In November, Revolution and Amgen also struck a deal over RMC-4630. The companies will pair Revolution’s asset with AMG 510, Amgen’s investigational KRAS-G12C inhibitor. Amgen will conduct a Phase 1b clinical trial evaluating the safety, tolerability, pharmacokinetics, and efficacy of AMG 510 in combination with RMC‑4630 in subjects with advanced solid tumors harboring the KRAS-G12C mutation. Preclinical and clinical research has shown that cancers caused by KRAS-G12C and other RAS pathway mutations exhibit “oncogene addiction,” in which tumor cells are highly dependent on RAS pathway signaling to survive, Revolution said when the two companies tied up the agreement.

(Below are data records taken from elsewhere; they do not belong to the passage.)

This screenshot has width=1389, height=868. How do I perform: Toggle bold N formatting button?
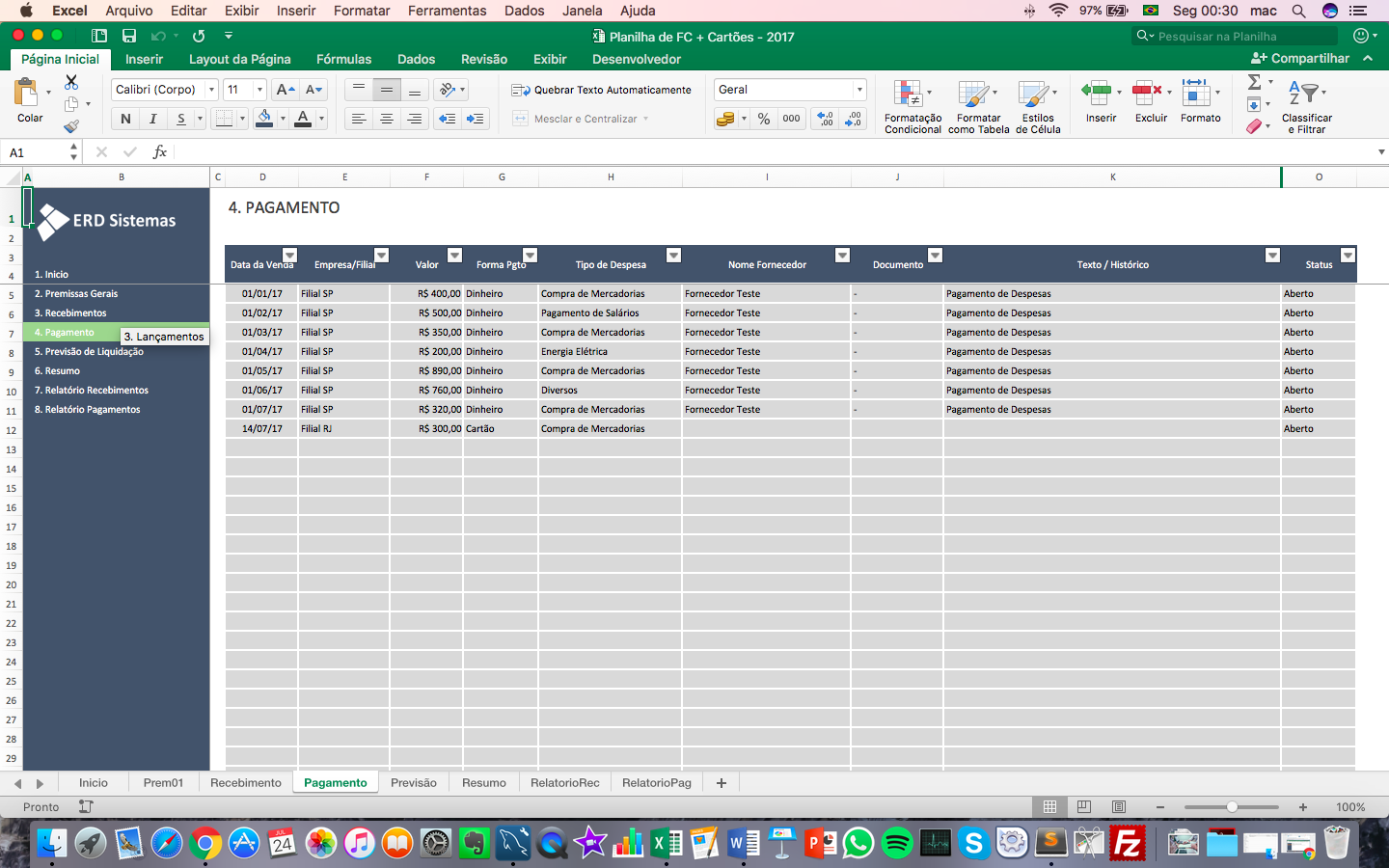click(125, 119)
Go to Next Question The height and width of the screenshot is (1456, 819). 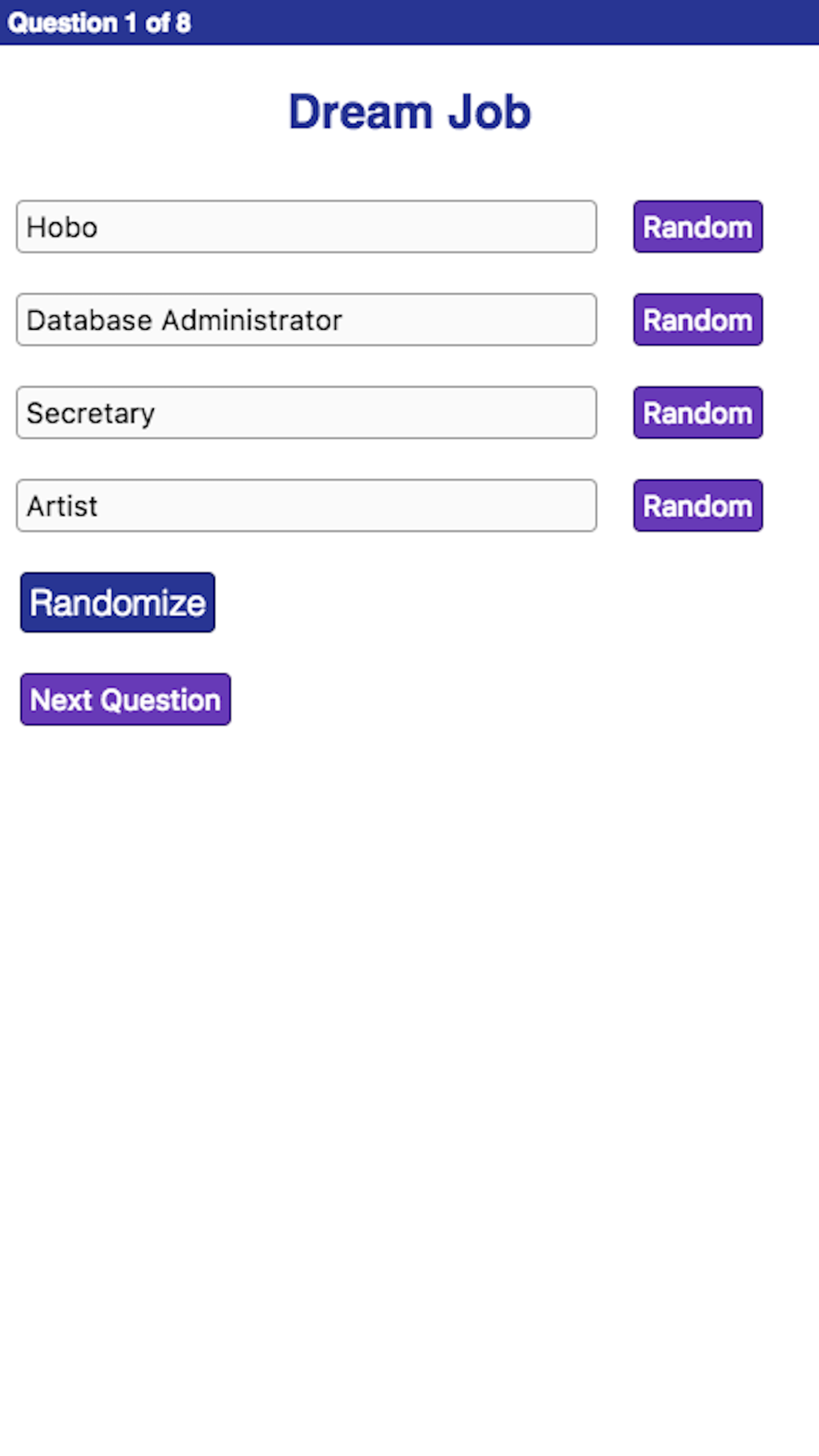[125, 699]
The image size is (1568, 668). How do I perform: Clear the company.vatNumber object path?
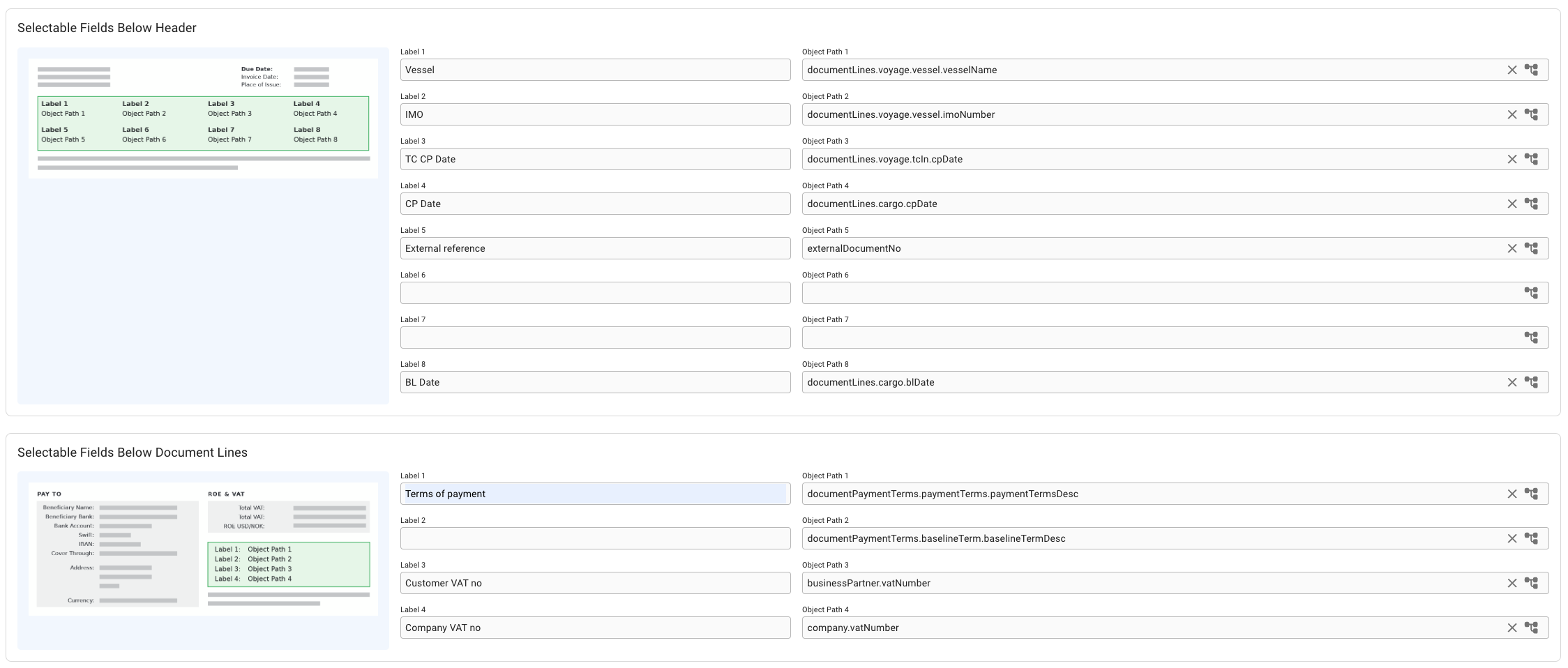pos(1512,628)
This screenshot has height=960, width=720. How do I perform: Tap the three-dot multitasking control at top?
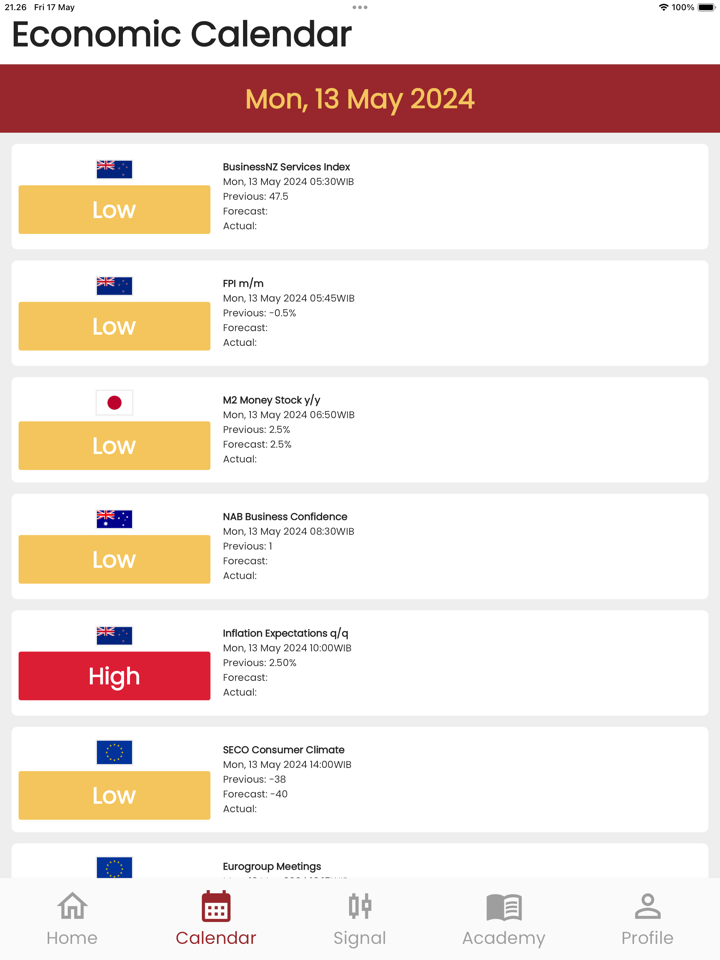pyautogui.click(x=360, y=7)
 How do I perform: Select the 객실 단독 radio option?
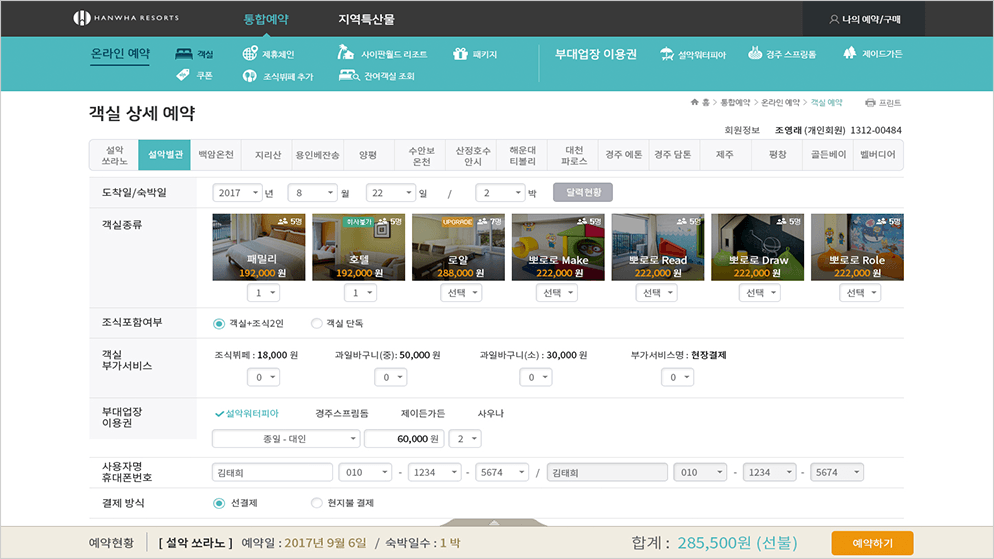[317, 323]
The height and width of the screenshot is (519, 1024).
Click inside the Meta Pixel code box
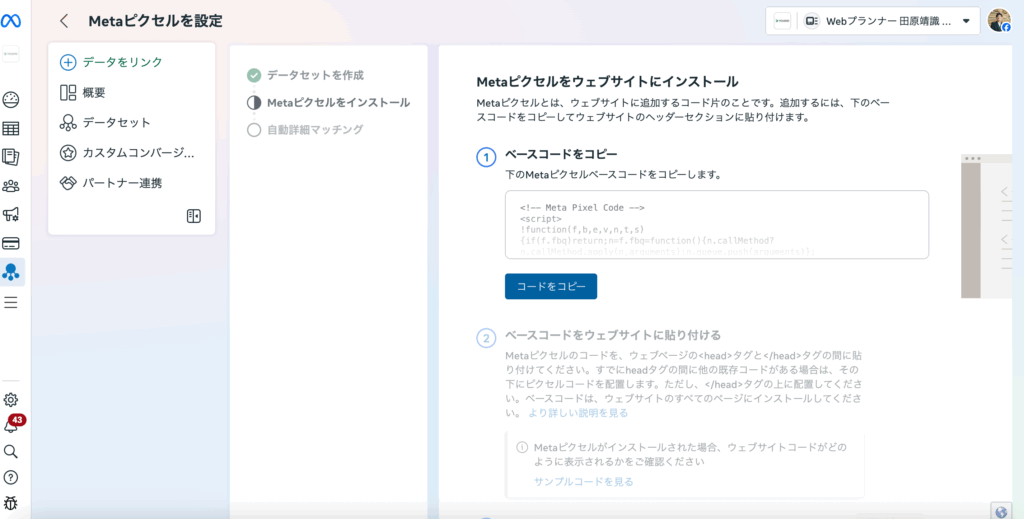coord(716,225)
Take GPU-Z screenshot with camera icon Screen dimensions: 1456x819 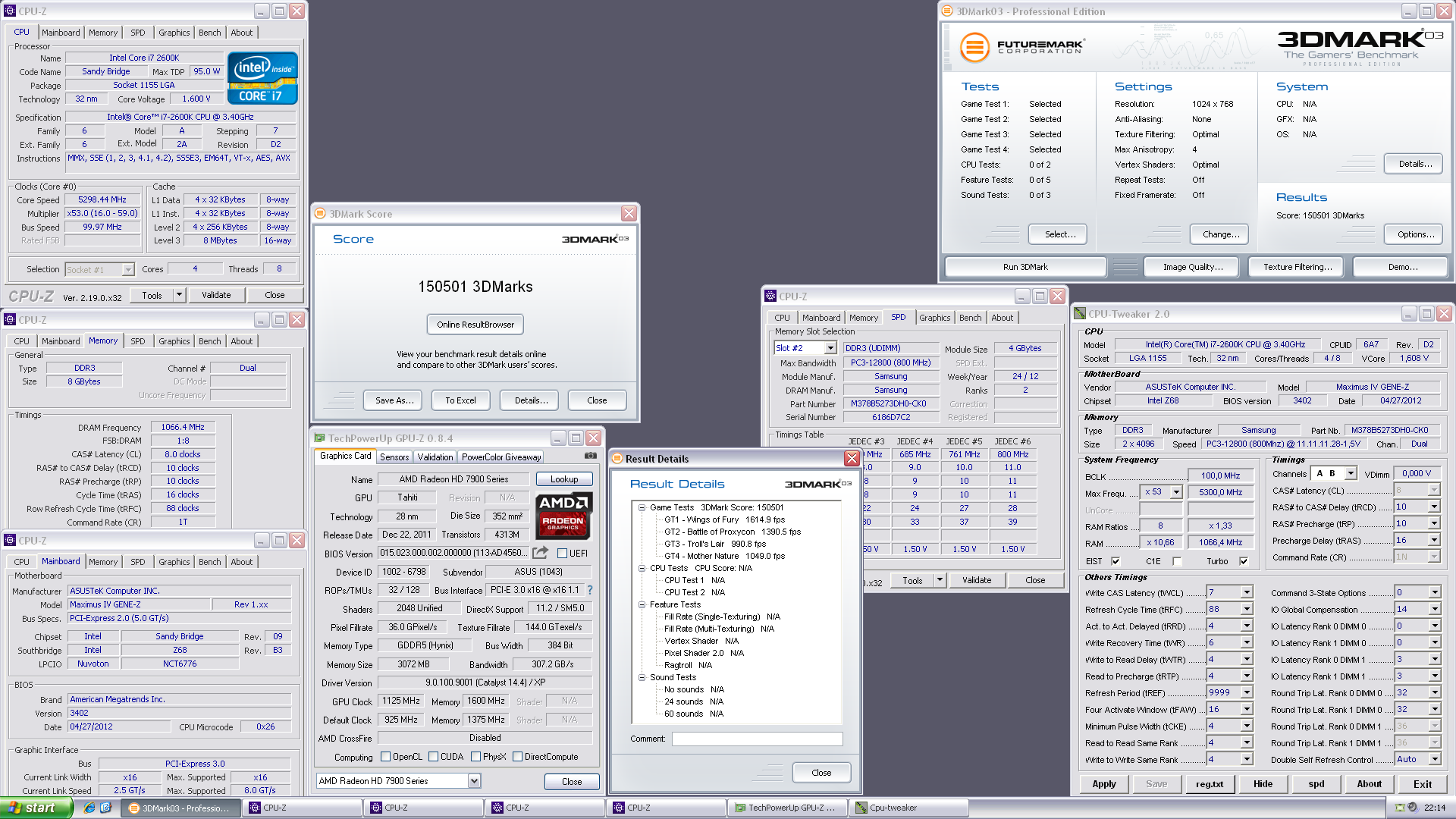[x=590, y=457]
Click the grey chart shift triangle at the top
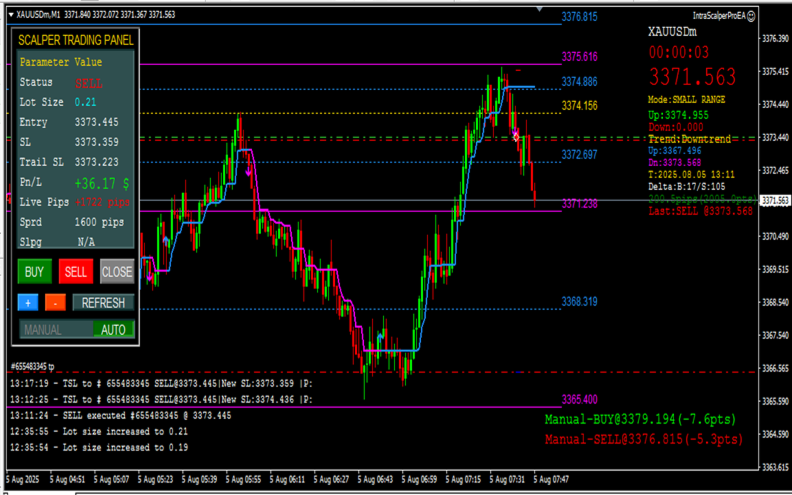Image resolution: width=792 pixels, height=495 pixels. click(539, 9)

Additionally, the company is developing a broad portfolio of inhibitors of other key frontier oncology targets within the notorious RAS pathway, as well as the related mTOR signaling cascade. These include inhibitors of multiple mutant RAS proteins and SOS1, as well as RMC-5552, a development candidate within the company’s 4EBP1/mTORC1 program currently in IND-enabling studies. The company intends to spend a significant chunk of its IPO funds, between $150 million and $175 million according to its prospectus, to bring one or more of these early programs into the clinic.